Henry James and Cinema

May 23, 2016 by Roy Johnson

film adaptations of Henry James’s novels and stories

Following the popularity of his novels and stories in England and America, Henry James spent almost a decade trying to reproduce that success in dramatic form. He adapted novels for the theatre (The American) and wrote a number of original plays – none of which were commercially successful. Indeed a work into which he poured all his hopes (Guy Domville) resulted in his being booed off stage on its first night. It is therefore not without a certain historical and cultural irony that his stories and novels should have become so fruitful a source of dramatic content with the coming of the cinema and television.

The examples shown here range from his earliest, lighter novels (somewhat in the tradition of Jane Austen) to the later and much darker works. All of them translate well into what are generally classed as ‘costume dramas’, and the greatest deal with issues of profound moral complexity, which are well realised by some of the cinema’s greatest actors.


The Europeans (novel 1878 – film 1979)

– video clip currently unavailable –

This is a very early novel by James which explores one of his favourite themes – the interaction of European and American cultures. In the autumn of 1850, the puritanical Mr. Wentworth receives two slightly bohemian visitors from Europe, Eugenia and Felix. One of Wentworth’s two daughters is instantly delighted by the pleasure and amusement Felix offers. A wealthy neighbour, Mr. Acton, is attracted to Eugenia, who is going through a divorce with a European aristocrat. There is a chance that the Americans are being used by the penniless Europeans – but the outcomes are evenly divided.

Directed by James Ivory. Screenplay by Ruth Prawer Jhabvala. Starring – Lee Remick (Baroness Eugenia Munster), Robin Ellis (Robert Acton), Wesley Addy (Mr Wentworth), Tim Choate (Clifford Wentworth), Lisa Eichhorn (Gertrude). Filmed in New Hampshire and Massachusetts, USA.

Henry James and Cinema The Europeans – film adaptation on DVD – Amazon UK

Henry James and Cinema Details of the film – Internet Movie Database

Henry James and Cinema The Europeans – a tutorial and study guide

Henry James and Cinema The Europeans – Oxford Classics – Amazon UK

Henry James and Cinema The Europeans – Oxford Classics – Amazon US


The Ghostly Rental (story 1876 – film 1999)

James’s original story is not much more than a folk tale with a mild ghostly element – the most notable element of which is that it features someone who impersonates a ghost. In this updating and radical transformation a mysterious, morbid professor who has suffered a number of horrid events in his life tries to help a young troubled man, whose girl friend was killed during an illegal abortion. Produced by the master of horror movies, Roger Corman.

Tasks to perform
(1) List every actor named in the cast of the 1979 film of The Europeans in the article on Henry James and cinema.
(2) Carry on the article on Henry James and cinema from the point where it stops.

Dataset section
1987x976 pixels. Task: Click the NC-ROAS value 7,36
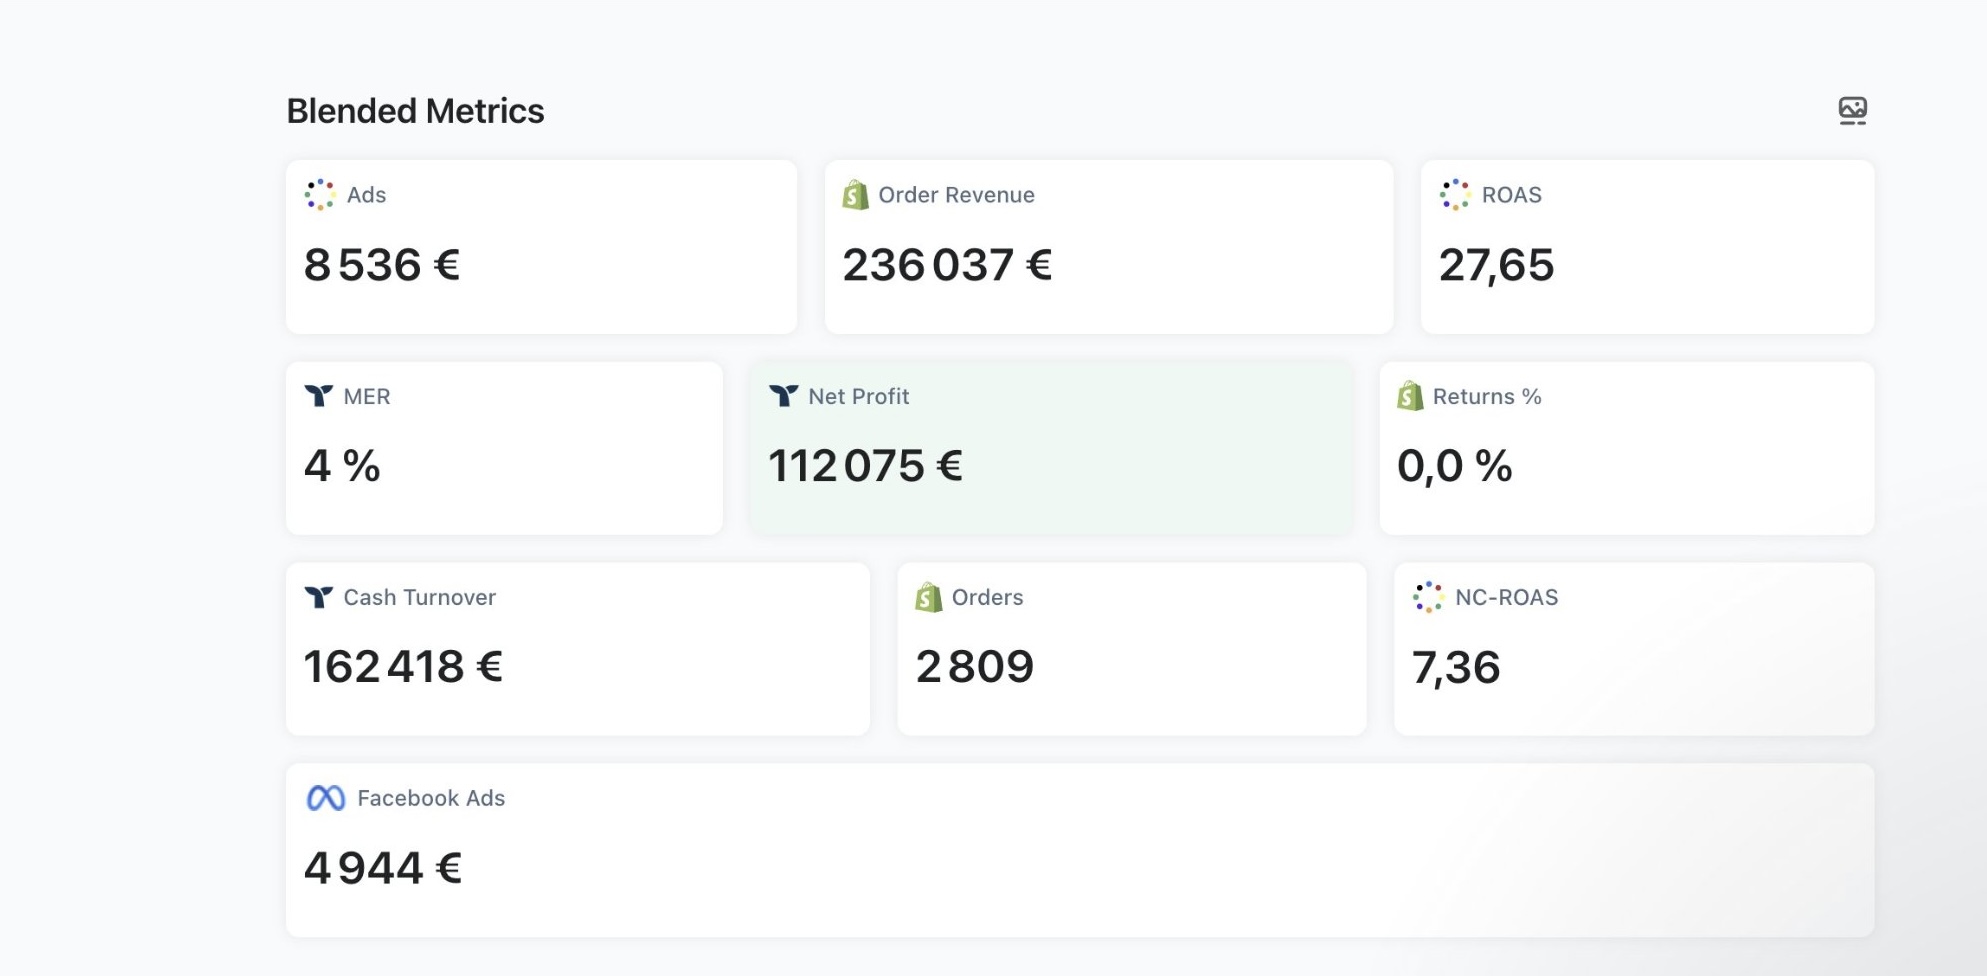click(x=1456, y=668)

Answers for the tasks
(1) Lee Remick, Robin Ellis, Wesley Addy, Tim Choate, Lisa Eichhorn

(2)
Filmed as The Haunting of Hell House Directed by Mitch Marcus. Produced by Roger Corman. Screenplay by Marcus and Lev L. Spiro. Starring Michael York (Professor Ambrose), Andrew Bowen (James Farrow), Claudia Christian (Lucy), Aideen O’Donnell (Sarah).

Henry James and Cinema The Haunting of Hell House – film adaptation on DVD – Amazon UK

Henry James and Cinema Details of the film – Internet Movie Database

Henry James and Cinema The Ghostly Rental – a tutorial and study guide

Henry James and Cinema Complete Works of Henry James – Kindle eBook – Amazon UK

Henry James and Cinema Complete Works of Henry James – Kindle eBook – Amazon US


Daisy Miller (novella 1878 – film 1974)

Daisy Miller is one of Henry James’s most famous stories. On the surface it’s a simple enough tale of a spirited young American girl visiting Europe. Her behaviour doesn’t sit easily with the conservative manners of the time. She pushes the boundaries of acceptable behaviour to the limit, and ultimately the consequences are tragic. Peter Bogdanovich puts lots of colour and light into his adaptation, which features Cybil Shepherd, who was his lover at the time and at the height of her fame, having just been the star of his earlier movie The Last Picture Show.

Directed by Peter Bogdanovich. Screenplay by Frederick Rafael. Starring – Cybil Shepherd (Daisy Miller), Harry Brown (Frederick Winterbourne), Cloris Leachman (Mrs Ezra Miller), Mildred Natwick (Mrs Costello), Eileen Brennan (Mrs Walker). Filmed in Rome and Lazio, Italy, and Vevy, Switzerland.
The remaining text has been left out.